Cuando hizo pasar al segundo hombre, éste comenzó: “Bueno, yo soy limpiador de ventanas de edificios. Estaba haciendo tranquilamente mi trabajo en un piso alto, cuando una de las cuerdas repentinamente se rompió y me agarré de la plataforma, pero se me fueron resbalando las manos hasta que caía al vacío. Levanté las manos pensando en mi muerte y esperando que Dios me recogiera. Para mi fortuna, logré sujetarme a una cornisa del edificio ¡Estaba salvado! Agradecía a Dios e intentaba que la gente dentro del edificio me salvara del todo, que comencé a rascar en la ventana que tenía frente a mí, cuando en eso un cabrón abrió la ventana y en lugar de ayudarme me pegó tremendo golpe con un bate de beis. Caí al vacío otra vez, maldiciendo a esa mala persona, cuando en eso mi ángel de la guardia me permitió vivir todavía más, disponiendo de un montón de bolsas de basura justo donde yo caía. Cuando conseguí abrir los ojos para agradecer al Altísimo tanta fortuna, un servibar cayó sobre de mí y se oían terribles alaridos.
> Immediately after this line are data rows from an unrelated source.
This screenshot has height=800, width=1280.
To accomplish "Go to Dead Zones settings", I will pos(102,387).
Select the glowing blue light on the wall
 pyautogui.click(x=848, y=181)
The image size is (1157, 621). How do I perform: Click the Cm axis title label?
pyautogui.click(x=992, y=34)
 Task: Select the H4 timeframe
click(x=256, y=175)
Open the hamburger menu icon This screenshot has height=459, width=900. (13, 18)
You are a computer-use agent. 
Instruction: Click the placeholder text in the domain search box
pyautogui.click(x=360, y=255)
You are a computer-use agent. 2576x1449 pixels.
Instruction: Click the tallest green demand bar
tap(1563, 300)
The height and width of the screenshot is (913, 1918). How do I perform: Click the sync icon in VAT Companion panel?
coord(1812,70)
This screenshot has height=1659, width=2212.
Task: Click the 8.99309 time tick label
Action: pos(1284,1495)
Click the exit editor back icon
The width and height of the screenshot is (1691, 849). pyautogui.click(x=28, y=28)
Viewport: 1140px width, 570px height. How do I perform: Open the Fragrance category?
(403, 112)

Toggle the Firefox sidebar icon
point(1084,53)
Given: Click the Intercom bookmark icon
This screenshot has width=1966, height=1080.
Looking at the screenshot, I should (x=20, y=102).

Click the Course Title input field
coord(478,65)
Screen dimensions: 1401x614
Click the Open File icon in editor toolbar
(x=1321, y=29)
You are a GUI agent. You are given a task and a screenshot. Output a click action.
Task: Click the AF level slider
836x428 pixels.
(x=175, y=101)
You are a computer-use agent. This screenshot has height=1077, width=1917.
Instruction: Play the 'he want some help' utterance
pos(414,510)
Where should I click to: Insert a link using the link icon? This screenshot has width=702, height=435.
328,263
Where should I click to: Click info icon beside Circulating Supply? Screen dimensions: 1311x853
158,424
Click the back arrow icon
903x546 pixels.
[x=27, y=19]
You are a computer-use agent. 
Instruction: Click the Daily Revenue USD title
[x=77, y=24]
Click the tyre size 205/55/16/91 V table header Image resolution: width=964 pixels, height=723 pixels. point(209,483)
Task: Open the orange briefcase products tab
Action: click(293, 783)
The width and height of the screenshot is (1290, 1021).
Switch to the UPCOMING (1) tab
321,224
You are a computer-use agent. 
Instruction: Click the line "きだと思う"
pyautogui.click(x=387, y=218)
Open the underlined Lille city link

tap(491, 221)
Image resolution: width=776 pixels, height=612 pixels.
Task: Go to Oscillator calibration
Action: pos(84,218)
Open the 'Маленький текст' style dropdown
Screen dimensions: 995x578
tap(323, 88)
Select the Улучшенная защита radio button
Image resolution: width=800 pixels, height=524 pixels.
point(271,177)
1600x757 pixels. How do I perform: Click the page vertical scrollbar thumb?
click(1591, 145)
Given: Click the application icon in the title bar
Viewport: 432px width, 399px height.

Comprendí que Dios me quería a Su lado… sin duda ese era mi destino y así encontré la muerte”.
San Pedro quedó estupefacto de esta narración, he hizo pasar al otro hombre, pero antes de que comenzara el individuo a hablar, le dice: “Hijo, más vale que tengas una muy buena historia, porque las dos anteriores son realmente increíbles”. El hombre lo mira atentamente y le dice: “Bien, seré breve, imagine esto: Estoy en pelotas, escondido en un servibar…”, lo interrumpe San Pedro exclamando: “¡¡¡No mames caón!!!”.